Data extract:

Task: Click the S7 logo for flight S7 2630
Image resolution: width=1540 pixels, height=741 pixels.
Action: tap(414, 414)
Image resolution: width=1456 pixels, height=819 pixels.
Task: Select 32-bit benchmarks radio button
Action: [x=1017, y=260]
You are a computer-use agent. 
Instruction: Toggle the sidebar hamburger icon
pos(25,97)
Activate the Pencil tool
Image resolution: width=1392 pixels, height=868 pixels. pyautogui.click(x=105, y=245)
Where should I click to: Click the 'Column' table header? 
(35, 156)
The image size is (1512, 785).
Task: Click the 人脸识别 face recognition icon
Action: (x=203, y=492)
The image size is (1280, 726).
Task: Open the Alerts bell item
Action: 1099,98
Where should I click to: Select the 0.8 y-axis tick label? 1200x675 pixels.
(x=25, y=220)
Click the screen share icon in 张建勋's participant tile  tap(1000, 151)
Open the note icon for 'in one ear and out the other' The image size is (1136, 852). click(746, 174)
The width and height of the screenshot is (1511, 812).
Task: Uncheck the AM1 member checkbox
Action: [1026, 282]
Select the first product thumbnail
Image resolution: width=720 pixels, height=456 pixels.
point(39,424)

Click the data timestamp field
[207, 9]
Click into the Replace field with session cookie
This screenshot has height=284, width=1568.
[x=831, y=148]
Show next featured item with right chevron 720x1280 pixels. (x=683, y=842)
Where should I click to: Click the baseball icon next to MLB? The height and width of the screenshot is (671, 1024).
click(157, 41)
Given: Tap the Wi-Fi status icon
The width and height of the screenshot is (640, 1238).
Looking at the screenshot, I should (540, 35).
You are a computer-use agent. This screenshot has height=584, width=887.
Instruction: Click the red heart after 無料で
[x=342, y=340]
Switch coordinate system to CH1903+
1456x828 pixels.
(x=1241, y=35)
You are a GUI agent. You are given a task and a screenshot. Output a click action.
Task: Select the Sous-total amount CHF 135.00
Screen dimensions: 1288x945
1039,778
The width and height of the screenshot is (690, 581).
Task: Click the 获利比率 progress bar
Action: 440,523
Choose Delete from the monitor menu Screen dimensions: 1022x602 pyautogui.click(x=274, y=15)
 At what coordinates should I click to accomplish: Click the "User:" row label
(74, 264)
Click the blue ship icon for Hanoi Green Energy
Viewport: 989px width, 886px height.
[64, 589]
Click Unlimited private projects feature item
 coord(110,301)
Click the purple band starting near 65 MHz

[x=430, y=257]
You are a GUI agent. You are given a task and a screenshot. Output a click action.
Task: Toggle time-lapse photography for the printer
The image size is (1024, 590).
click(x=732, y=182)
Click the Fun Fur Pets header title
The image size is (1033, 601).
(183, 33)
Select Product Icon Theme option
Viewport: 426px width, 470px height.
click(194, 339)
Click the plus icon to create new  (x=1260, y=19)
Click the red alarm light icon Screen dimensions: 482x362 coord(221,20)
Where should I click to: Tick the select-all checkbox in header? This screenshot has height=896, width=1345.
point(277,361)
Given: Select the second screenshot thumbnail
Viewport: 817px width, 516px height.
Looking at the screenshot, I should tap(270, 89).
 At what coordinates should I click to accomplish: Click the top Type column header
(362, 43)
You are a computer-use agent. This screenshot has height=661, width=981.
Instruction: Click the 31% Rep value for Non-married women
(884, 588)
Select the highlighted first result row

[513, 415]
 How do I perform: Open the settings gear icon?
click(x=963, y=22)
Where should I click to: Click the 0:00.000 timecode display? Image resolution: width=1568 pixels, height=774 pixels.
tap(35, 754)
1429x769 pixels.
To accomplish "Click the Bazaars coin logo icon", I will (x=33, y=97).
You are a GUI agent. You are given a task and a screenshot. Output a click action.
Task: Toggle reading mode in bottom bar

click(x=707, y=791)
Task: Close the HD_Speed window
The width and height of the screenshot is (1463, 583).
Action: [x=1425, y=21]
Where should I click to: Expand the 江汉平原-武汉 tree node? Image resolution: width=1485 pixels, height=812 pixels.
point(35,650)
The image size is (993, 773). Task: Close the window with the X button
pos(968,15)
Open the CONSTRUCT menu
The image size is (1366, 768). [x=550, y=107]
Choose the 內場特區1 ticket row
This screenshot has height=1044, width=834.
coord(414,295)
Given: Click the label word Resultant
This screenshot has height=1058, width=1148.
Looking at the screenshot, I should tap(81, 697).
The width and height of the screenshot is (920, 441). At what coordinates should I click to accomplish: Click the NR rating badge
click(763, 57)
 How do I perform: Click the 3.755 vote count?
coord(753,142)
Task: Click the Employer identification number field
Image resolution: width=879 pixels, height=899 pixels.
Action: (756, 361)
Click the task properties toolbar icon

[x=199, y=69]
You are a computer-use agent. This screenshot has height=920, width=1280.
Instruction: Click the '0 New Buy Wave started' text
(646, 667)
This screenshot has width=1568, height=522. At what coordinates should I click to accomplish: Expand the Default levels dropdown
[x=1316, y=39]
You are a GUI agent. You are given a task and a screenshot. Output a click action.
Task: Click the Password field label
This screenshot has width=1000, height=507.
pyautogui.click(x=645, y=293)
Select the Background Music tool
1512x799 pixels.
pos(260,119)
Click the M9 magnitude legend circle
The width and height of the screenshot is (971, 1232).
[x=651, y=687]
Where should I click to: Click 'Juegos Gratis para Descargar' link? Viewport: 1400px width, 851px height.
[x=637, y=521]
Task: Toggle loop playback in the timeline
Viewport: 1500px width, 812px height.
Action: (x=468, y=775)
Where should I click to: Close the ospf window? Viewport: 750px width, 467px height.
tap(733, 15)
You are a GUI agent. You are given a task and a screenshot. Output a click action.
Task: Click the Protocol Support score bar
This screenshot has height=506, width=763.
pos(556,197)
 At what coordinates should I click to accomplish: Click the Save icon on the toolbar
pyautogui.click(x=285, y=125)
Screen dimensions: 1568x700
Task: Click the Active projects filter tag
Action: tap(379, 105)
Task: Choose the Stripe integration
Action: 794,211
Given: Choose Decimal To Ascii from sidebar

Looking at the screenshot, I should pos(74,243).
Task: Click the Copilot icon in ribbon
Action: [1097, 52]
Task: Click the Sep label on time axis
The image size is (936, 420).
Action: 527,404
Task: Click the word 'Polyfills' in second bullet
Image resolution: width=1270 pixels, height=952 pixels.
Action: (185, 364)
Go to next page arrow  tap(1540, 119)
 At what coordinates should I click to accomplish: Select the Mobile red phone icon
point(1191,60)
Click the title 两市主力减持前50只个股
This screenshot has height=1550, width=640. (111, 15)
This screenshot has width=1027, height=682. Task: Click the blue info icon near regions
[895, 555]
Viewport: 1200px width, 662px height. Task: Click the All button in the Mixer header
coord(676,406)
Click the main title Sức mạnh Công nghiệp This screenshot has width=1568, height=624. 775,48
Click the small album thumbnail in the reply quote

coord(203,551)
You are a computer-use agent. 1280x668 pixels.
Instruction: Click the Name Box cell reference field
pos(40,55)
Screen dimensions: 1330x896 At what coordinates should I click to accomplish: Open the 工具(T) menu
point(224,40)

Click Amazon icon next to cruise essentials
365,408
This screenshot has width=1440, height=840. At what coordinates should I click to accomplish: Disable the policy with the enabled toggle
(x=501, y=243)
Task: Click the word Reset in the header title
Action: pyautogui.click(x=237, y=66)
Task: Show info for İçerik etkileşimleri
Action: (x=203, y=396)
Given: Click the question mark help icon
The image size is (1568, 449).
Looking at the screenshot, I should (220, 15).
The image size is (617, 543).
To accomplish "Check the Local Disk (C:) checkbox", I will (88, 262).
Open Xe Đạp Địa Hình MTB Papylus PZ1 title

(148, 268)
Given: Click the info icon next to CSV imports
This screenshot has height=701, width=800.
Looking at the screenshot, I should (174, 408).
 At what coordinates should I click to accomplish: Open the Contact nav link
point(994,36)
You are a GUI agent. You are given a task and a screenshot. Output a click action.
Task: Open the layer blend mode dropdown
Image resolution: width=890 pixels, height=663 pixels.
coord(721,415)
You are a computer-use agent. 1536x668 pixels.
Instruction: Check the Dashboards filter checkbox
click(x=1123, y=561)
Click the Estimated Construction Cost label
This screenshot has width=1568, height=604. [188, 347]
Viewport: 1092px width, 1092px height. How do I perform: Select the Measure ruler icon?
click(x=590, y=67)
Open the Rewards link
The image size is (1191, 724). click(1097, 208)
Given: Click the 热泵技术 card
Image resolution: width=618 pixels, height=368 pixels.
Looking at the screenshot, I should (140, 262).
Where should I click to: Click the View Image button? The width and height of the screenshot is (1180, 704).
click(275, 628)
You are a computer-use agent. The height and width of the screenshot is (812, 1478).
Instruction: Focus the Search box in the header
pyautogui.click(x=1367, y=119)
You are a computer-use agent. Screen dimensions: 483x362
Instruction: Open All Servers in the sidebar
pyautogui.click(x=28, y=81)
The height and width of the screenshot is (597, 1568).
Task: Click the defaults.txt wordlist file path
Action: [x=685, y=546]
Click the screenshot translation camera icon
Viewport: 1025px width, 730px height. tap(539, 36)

Assigned task: Return each line exactly, beginning at the start of the material above and ending at the line that includes "Given: Tap the Wi-Fi status icon", with both of those kept.

Reply to the exercise:
Task: Click the S7 logo for flight S7 2630
Image resolution: width=1540 pixels, height=741 pixels.
Action: tap(414, 414)
Image resolution: width=1456 pixels, height=819 pixels.
Task: Select 32-bit benchmarks radio button
Action: [x=1017, y=260]
You are a computer-use agent. 
Instruction: Toggle the sidebar hamburger icon
pos(25,97)
Activate the Pencil tool
Image resolution: width=1392 pixels, height=868 pixels. pyautogui.click(x=105, y=245)
Where should I click to: Click the 'Column' table header? 
(35, 156)
The image size is (1512, 785).
Task: Click the 人脸识别 face recognition icon
Action: (x=203, y=492)
The image size is (1280, 726).
Task: Open the Alerts bell item
Action: 1099,98
Where should I click to: Select the 0.8 y-axis tick label? 1200x675 pixels.
(x=25, y=220)
Click the screen share icon in 张建勋's participant tile  tap(1000, 151)
Open the note icon for 'in one ear and out the other' The image size is (1136, 852). click(746, 174)
The width and height of the screenshot is (1511, 812).
Task: Uncheck the AM1 member checkbox
Action: [1026, 282]
Select the first product thumbnail
Image resolution: width=720 pixels, height=456 pixels.
point(39,424)

Click the data timestamp field
[207, 9]
Click into the Replace field with session cookie
This screenshot has height=284, width=1568.
[x=831, y=148]
Show next featured item with right chevron 720x1280 pixels. (x=683, y=842)
Where should I click to: Click the baseball icon next to MLB? The height and width of the screenshot is (671, 1024).
click(157, 41)
Given: Tap the Wi-Fi status icon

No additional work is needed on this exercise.